:: Records supplied ::
-=-=-=-=-
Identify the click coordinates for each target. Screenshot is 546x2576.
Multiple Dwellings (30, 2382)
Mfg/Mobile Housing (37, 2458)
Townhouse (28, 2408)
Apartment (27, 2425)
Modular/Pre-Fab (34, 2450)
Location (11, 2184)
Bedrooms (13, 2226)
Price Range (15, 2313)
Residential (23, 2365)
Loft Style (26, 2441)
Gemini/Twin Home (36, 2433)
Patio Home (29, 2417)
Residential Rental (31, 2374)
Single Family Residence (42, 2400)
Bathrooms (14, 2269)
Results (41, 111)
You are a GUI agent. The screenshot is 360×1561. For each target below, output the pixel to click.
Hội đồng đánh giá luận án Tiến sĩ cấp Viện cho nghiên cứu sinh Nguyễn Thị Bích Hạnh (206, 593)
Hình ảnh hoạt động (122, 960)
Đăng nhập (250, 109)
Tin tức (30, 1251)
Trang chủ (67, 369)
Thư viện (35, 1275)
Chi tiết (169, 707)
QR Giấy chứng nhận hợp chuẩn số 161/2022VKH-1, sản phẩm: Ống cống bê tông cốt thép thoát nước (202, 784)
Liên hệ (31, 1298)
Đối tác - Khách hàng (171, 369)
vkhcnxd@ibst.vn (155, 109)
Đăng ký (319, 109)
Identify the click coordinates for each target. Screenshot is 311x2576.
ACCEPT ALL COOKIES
-=-=-=-=-
:: Goal of the exercise ::
Begin with the line that has "Mfg/Mobile Housing (37, 2458)" in the listing above and end after the line that has "Patio Home (29, 2417)"; output those lines exactly.

:: Finished task ::
Mfg/Mobile Housing (37, 2458)
Townhouse (28, 2408)
Apartment (27, 2425)
Modular/Pre-Fab (34, 2450)
Location (11, 2184)
Bedrooms (13, 2226)
Price Range (15, 2313)
Residential (23, 2365)
Loft Style (26, 2441)
Gemini/Twin Home (36, 2433)
Patio Home (29, 2417)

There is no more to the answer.